What the task requires:
What you write must be the lines from the one holding "Where should I click to: Click the Section" through the final line of the records below, reproduced exactly, minus the pictures.

Collection entries:

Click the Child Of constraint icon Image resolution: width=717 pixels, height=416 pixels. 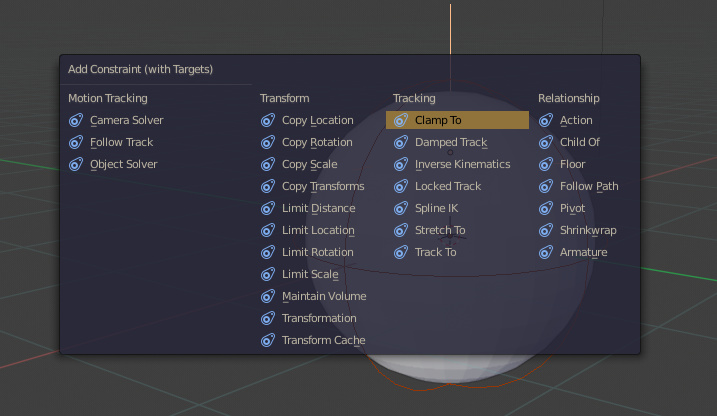point(546,142)
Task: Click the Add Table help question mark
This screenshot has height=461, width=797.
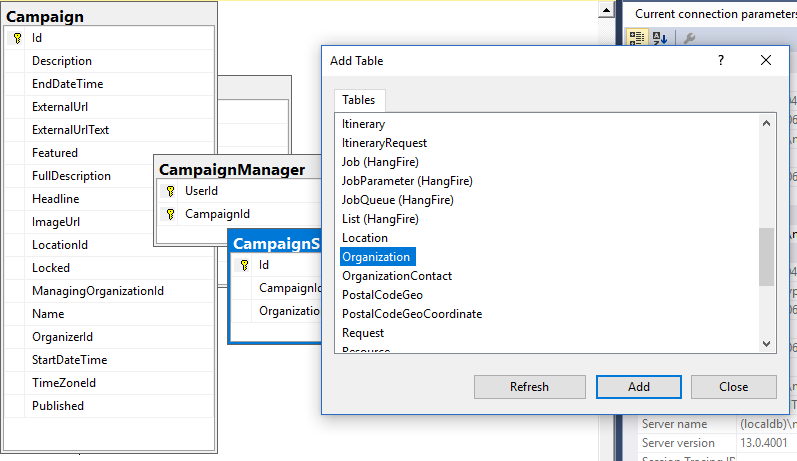Action: click(721, 60)
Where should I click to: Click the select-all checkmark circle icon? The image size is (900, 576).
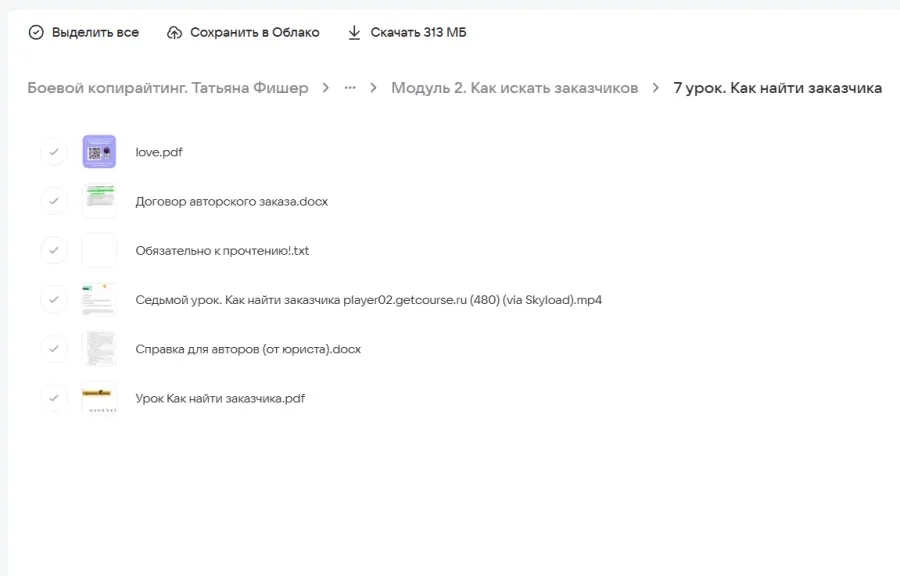(x=36, y=33)
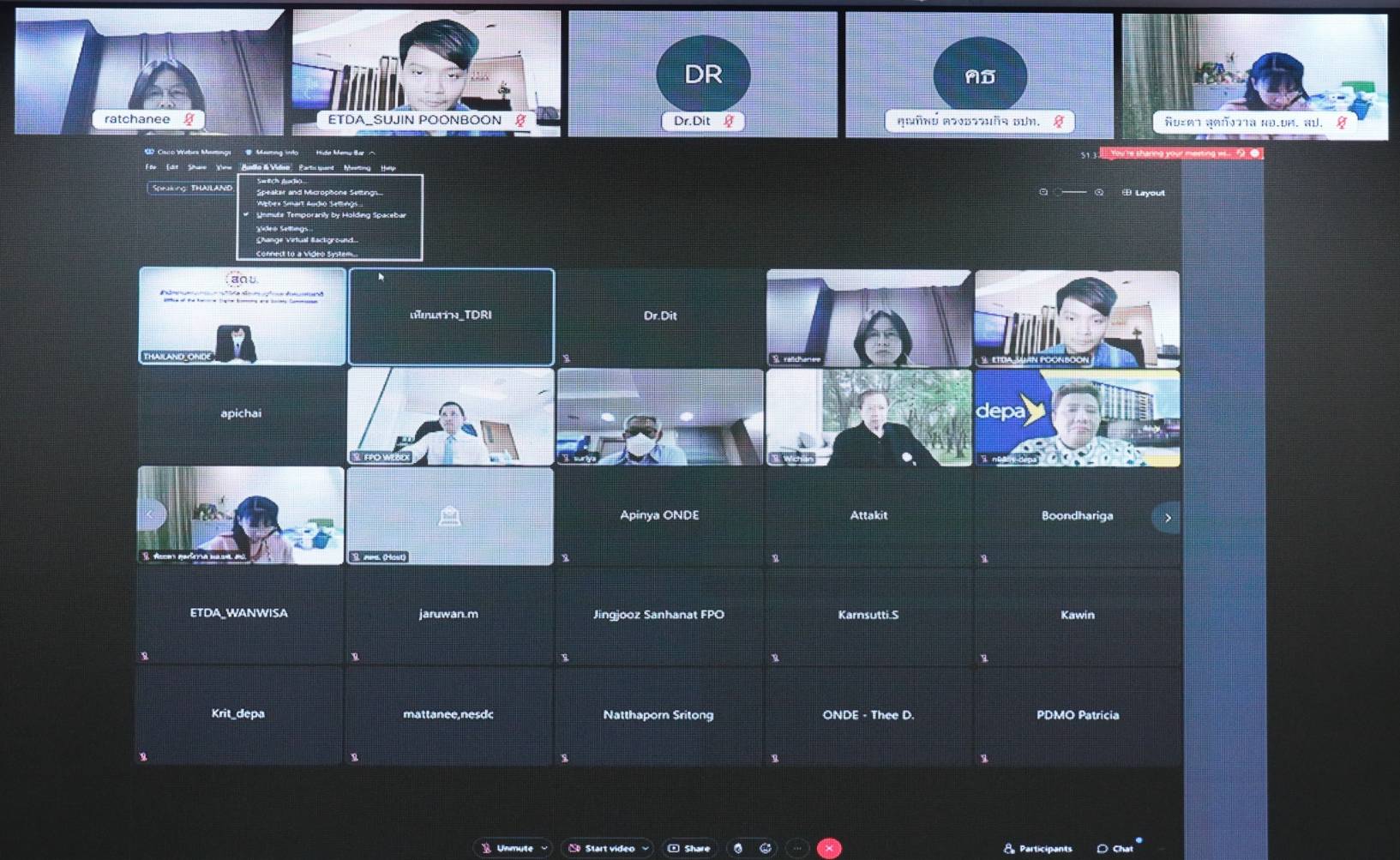Open the Participants panel

pos(1037,848)
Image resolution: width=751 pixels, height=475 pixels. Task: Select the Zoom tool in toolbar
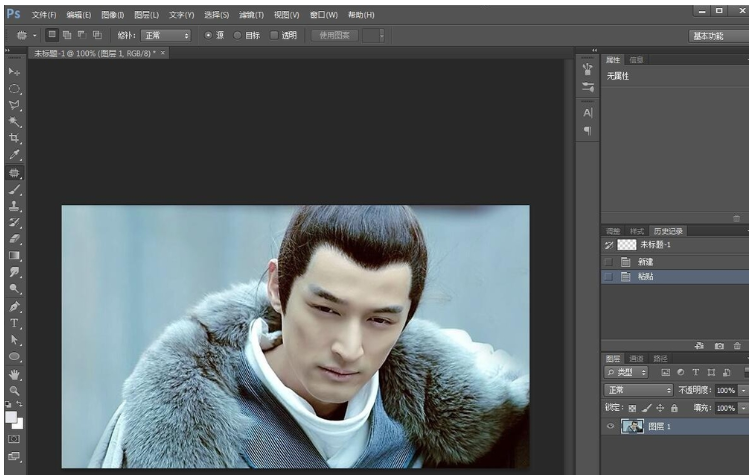(x=14, y=390)
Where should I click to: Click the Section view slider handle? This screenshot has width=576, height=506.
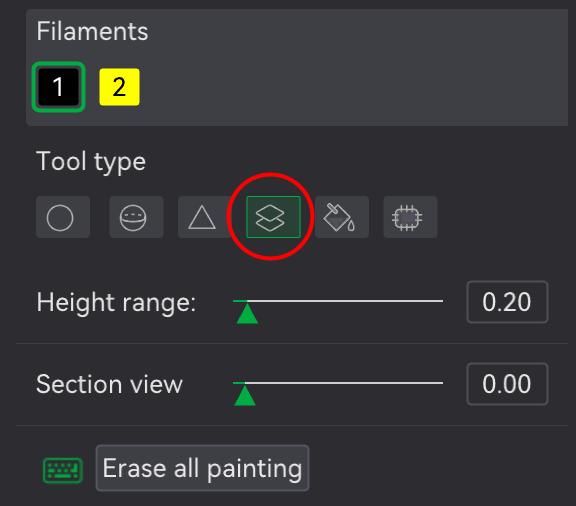coord(245,395)
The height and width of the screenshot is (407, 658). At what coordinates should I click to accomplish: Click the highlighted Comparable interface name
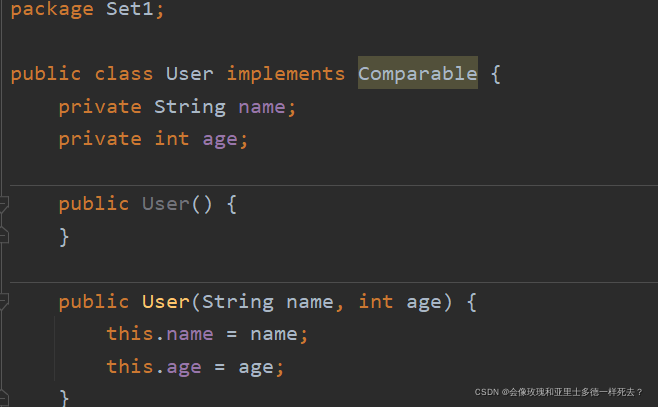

Task output:
Where should I click to: Click the Section view slider handle? This screenshot has width=576, height=506.
coord(245,395)
The height and width of the screenshot is (407, 658). At what coordinates should I click to accomplish: Click the highlighted Comparable interface name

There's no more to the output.